Stored records.
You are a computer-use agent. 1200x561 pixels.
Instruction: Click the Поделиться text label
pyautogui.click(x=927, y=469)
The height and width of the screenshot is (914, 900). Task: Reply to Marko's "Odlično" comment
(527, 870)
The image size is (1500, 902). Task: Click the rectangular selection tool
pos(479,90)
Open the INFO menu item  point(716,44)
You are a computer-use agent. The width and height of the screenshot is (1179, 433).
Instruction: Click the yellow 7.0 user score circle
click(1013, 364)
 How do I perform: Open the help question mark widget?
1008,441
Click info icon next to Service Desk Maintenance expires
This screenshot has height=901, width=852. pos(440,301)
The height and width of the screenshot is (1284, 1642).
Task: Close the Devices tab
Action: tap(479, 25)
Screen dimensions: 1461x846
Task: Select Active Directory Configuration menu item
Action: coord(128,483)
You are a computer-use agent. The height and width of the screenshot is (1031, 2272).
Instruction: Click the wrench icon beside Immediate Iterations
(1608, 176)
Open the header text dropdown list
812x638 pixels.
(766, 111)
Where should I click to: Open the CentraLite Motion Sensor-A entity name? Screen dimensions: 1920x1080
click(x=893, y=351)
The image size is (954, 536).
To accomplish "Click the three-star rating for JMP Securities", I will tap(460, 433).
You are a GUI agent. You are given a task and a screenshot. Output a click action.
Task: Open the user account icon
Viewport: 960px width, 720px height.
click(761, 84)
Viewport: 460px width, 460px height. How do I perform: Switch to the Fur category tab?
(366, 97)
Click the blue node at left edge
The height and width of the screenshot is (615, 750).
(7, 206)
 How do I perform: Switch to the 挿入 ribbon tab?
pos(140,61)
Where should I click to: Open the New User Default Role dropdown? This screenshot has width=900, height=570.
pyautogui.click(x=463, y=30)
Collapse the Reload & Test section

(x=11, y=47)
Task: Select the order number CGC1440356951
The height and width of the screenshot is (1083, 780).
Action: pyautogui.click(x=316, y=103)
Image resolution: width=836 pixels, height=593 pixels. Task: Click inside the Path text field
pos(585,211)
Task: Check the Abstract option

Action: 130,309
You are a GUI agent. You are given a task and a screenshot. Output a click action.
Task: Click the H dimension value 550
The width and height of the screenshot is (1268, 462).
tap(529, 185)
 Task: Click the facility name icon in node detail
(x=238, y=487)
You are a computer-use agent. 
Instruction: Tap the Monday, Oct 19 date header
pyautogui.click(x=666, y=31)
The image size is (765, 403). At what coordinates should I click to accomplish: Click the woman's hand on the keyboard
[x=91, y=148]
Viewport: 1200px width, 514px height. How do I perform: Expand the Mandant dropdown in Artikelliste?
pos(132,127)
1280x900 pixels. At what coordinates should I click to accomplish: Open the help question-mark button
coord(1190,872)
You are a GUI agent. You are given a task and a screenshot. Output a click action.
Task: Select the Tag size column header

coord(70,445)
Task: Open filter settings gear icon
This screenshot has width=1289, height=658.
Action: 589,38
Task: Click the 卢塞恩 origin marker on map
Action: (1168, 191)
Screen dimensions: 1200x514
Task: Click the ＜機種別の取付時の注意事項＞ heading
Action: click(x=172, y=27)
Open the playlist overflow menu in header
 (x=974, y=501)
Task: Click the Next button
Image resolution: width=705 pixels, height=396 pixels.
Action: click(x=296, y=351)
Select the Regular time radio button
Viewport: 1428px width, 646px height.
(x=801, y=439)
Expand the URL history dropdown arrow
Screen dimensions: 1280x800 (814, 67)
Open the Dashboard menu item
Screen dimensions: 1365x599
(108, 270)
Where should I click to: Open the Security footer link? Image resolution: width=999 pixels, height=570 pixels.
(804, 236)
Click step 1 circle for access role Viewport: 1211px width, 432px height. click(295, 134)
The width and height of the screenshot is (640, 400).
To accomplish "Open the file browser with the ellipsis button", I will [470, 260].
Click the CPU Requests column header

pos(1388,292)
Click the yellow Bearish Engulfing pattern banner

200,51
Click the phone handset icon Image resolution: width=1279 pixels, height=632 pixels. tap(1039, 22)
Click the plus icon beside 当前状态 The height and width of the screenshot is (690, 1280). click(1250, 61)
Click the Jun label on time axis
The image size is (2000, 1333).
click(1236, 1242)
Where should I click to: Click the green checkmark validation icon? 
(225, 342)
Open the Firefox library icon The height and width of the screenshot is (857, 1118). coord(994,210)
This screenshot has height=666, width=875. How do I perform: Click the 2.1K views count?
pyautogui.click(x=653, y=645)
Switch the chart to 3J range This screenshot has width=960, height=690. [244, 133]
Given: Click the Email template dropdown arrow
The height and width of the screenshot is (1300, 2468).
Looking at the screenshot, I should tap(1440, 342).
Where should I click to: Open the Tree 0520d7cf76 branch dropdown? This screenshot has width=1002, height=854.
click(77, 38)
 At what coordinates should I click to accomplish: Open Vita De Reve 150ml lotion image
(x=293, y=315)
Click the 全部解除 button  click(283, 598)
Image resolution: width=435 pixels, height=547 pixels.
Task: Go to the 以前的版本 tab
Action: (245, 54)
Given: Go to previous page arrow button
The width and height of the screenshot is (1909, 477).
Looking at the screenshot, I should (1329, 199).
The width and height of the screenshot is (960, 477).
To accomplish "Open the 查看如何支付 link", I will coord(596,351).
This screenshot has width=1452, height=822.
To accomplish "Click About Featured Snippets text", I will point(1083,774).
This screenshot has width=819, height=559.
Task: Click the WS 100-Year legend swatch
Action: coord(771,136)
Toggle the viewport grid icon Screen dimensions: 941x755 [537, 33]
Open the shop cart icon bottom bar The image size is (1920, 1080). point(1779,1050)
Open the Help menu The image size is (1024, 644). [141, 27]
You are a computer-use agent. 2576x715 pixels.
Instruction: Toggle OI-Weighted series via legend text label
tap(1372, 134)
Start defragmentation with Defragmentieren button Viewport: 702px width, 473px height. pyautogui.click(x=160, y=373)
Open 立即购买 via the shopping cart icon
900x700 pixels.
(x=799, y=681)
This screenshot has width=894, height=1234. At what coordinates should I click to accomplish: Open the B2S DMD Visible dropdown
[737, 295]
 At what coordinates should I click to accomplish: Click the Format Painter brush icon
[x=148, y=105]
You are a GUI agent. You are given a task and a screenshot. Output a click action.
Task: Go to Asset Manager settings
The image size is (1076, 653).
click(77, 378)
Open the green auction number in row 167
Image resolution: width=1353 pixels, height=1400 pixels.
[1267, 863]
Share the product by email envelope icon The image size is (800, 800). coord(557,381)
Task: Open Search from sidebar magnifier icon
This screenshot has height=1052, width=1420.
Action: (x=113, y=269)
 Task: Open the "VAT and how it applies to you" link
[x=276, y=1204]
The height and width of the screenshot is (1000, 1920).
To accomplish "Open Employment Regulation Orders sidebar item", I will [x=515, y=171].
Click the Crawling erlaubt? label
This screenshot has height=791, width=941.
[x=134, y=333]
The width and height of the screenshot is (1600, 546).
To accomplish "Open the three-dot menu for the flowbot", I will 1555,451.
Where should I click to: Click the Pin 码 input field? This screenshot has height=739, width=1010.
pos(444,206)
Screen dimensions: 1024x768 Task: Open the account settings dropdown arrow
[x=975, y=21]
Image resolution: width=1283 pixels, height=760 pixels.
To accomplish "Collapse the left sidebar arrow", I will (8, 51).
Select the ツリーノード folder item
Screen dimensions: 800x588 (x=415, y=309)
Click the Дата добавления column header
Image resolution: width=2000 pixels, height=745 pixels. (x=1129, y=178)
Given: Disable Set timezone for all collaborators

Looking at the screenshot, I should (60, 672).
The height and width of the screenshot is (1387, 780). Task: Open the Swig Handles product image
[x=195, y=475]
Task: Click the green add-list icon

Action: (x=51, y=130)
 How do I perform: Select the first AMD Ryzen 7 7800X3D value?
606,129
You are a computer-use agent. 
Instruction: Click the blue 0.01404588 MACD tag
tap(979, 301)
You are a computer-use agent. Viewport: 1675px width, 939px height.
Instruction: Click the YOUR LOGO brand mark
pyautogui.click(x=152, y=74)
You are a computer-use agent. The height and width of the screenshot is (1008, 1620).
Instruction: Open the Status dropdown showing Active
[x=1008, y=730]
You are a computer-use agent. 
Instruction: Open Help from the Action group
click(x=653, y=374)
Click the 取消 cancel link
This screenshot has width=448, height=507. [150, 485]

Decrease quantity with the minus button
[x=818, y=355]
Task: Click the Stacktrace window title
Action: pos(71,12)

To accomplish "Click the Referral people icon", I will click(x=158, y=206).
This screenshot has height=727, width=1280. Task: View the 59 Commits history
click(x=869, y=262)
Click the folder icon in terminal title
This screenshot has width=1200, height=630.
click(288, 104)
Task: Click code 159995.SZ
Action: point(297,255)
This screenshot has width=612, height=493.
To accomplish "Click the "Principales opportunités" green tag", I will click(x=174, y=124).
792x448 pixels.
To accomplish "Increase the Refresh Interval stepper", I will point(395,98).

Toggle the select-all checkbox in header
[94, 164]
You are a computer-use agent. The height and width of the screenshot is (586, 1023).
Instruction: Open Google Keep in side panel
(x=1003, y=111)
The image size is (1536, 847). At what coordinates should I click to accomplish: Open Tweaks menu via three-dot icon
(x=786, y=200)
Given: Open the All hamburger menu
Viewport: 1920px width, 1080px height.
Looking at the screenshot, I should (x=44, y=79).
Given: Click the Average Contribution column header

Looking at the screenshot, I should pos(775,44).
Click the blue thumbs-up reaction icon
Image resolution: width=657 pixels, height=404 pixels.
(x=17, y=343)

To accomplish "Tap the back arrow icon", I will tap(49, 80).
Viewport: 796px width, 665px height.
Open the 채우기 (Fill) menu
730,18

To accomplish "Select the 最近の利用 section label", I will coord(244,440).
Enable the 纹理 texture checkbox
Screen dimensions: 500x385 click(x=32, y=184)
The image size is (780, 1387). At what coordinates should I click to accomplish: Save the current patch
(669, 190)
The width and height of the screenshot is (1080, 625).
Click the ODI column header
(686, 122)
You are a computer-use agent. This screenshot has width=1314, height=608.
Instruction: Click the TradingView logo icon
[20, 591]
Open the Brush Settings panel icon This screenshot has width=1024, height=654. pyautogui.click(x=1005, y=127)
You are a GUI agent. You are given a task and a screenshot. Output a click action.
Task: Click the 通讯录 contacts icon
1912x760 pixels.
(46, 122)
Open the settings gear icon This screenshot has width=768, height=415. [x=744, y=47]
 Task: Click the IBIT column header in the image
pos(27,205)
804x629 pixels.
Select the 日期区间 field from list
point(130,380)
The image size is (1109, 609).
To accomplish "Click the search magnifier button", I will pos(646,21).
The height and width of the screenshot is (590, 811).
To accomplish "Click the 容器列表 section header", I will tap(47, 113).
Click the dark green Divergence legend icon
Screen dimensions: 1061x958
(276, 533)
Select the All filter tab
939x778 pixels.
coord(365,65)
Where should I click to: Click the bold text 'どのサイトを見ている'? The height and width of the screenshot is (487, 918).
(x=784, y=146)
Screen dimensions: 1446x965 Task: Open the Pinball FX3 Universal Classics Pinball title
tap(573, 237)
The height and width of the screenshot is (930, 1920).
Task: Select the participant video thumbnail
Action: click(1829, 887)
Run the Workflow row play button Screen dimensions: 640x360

EXERCISE PROMPT.
Using the entries above, return exactly the lines from the line with "Click the plus" to the line with "Given: Click the Email", counting both of those lines.

OUTPUT.
Click the plus icon beside 当前状态 The height and width of the screenshot is (690, 1280). click(1250, 61)
Click the Jun label on time axis
The image size is (2000, 1333).
click(1236, 1242)
Where should I click to: Click the green checkmark validation icon? 
(225, 342)
Open the Firefox library icon The height and width of the screenshot is (857, 1118). coord(994,210)
This screenshot has height=666, width=875. How do I perform: Click the 2.1K views count?
pyautogui.click(x=653, y=645)
Switch the chart to 3J range This screenshot has width=960, height=690. [244, 133]
Given: Click the Email template dropdown arrow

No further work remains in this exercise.